[start of EXCERPTED PASSAGE]
Goldman Sachs accused of fraud
The US government on Friday accused Wall Street's most powerful firm of fraud, saying Goldman Sachs & Co sold mortgage investments without telling the buyers that the securities were crafted with input from a client who was betting on them to fail.
And fail they did. The securities cost investors close to $1 billion while helping Goldman client Paulson & Co, a hedge fund, capitalise on the housing bust. The Goldman executive accused of shepherding the deal allegedly boasted about the "exotic trades" he created "without necessarily understanding all of the implications of those monstrosities!!!"
The civil charges filed by the Securities and Exchange Commission are the government's most significant legal action related to the mortgage meltdown that ignited the financial crisis and helped plunge the country into recession.
The news sent Goldman Sachs shares and the stock market reeling as the SEC said other financial deals related to the meltdown continue to be investigated. It was a blow to the reputation of a financial giant that had emerged relatively unscathed from the economic crisis.
Goldman Sachs denied the allegations. In a statement, it called the SEC's charges "completely unfounded in law and fact" and said it will contest them.
The SEC is seeking to recoup the money lost by investors and impose unspecified civil fines against Goldman Sachs and the executive, Fabrice Tourre. The SEC could enter into settlement negotiations over the amount if Goldman changed its stance and decided not to fight the charges in a trial.
The SEC said Paulson paid Goldman roughly $15 million in 2007 to devise an investment tied to mortgage-related securities that the hedge fund viewed as likely to decline in value. Separately, Paulson took out a form of insurance that allowed it to make a huge profit when those securities' value plunged.
The fraud allegations focus on how Goldman sold the securities. Goldman told investors that a third party, ACA Management LLC, had selected the pools of subprime mortgages it used to create the securities. The securities are known as synthetic collateralised debt obligations.
The SEC alleges that Goldman misled investors by failing to disclose that Paulson & Co also played a role in selecting the mortgage pools and stood to profit from their decline in value. Two European banks that bought the securities lost nearly $1 billion, the SEC said.
"Goldman wrongly permitted a client that was betting against the mortgage market to heavily influence which mortgage securities to include in an investment portfolio, while telling other investors that the securities were selected by an independent, objective third party," SEC Enforcement Director Robert Khuzami said in a statement.
But Goldman said in a statement that it never mischaracterised Paulson's strategy in the transaction. It added that it wasn't obliged to "disclose the identities of a buyer to a seller and vice versa."
The charges name only Goldman Sachs and Tourre, who was a vice president in his late 20s when the alleged fraud was orchestrated in 2007. Tourre, the SEC said, boasted to a friend that he was able to put such deals together as the mortgage market was unravelling in early 2007.
In an e-mail to the friend, he described himself as "the fabulous Fab standing in the middle of all these complex, highly leveraged, exotic trades he created without necessarily understanding all of the implications of those monstrosities!!!"
Tourre, 31, has since been promoted to executive director of Goldman Sachs International in London.
Stanford University spokeswoman Elaine Ray said a student by the name of Fabrice Tourre received a master's degree in management science and engineering from the school in 2001.
[end of EXCERPTED PASSAGE]
[start of RECORDED DATA]
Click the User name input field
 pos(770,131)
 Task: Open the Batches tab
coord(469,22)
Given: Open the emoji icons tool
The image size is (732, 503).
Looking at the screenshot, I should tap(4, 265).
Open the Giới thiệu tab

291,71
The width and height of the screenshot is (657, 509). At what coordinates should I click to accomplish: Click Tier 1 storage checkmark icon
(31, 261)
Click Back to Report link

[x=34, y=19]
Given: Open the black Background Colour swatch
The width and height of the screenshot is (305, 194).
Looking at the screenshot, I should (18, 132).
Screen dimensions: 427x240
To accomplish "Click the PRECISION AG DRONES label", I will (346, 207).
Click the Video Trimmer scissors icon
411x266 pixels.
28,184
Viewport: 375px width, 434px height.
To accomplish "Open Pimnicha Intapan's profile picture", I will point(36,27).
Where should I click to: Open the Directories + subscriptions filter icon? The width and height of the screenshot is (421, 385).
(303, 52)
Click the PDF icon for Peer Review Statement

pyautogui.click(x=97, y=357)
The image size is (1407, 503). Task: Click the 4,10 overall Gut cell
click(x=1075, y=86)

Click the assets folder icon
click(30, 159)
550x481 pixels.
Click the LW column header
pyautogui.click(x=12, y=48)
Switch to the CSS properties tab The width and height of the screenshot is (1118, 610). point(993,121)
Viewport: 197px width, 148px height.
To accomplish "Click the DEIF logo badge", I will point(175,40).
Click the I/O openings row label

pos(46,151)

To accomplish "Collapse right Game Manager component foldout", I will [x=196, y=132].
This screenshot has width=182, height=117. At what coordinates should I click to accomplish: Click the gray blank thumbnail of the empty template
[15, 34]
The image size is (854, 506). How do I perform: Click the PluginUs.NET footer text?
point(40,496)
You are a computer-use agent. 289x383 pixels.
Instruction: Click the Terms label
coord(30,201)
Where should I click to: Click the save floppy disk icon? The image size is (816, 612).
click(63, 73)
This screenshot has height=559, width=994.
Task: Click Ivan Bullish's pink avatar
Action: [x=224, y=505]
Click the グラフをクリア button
[end of RECORDED DATA]
* _GOAL A_
Answer these questions about the Goldman Sachs fraud article, one per line:
(i) According to the SEC, roughly how much did Paulson pay Goldman in 2007 to devise the investment?
(ii) Which third party did Goldman tell investors had selected the pools of subprime mortgages?
(iii) To what position has Tourre since been promoted?
* _GOAL B_
Reproduce the entries that run from the line containing "Given: Open the black" through the end of the entries, including both of those ends.

* _PROBLEM SOLUTION A_
(i) Roughly $15 million
(ii) ACA Management LLC
(iii) Executive director of Goldman Sachs International in London

* _PROBLEM SOLUTION B_
Given: Open the black Background Colour swatch
The width and height of the screenshot is (305, 194).
Looking at the screenshot, I should (18, 132).
Screen dimensions: 427x240
To accomplish "Click the PRECISION AG DRONES label", I will (346, 207).
Click the Video Trimmer scissors icon
411x266 pixels.
28,184
Viewport: 375px width, 434px height.
To accomplish "Open Pimnicha Intapan's profile picture", I will point(36,27).
Where should I click to: Open the Directories + subscriptions filter icon? The width and height of the screenshot is (421, 385).
(303, 52)
Click the PDF icon for Peer Review Statement

pyautogui.click(x=97, y=357)
The image size is (1407, 503). Task: Click the 4,10 overall Gut cell
click(x=1075, y=86)

Click the assets folder icon
click(30, 159)
550x481 pixels.
Click the LW column header
pyautogui.click(x=12, y=48)
Switch to the CSS properties tab The width and height of the screenshot is (1118, 610). point(993,121)
Viewport: 197px width, 148px height.
To accomplish "Click the DEIF logo badge", I will point(175,40).
Click the I/O openings row label

pos(46,151)

To accomplish "Collapse right Game Manager component foldout", I will [x=196, y=132].
This screenshot has width=182, height=117. At what coordinates should I click to accomplish: Click the gray blank thumbnail of the empty template
[15, 34]
The image size is (854, 506). How do I perform: Click the PluginUs.NET footer text?
point(40,496)
You are a computer-use agent. 289x383 pixels.
Instruction: Click the Terms label
coord(30,201)
Where should I click to: Click the save floppy disk icon? The image size is (816, 612).
click(63, 73)
This screenshot has height=559, width=994.
Task: Click Ivan Bullish's pink avatar
Action: [x=224, y=505]
Click the グラフをクリア button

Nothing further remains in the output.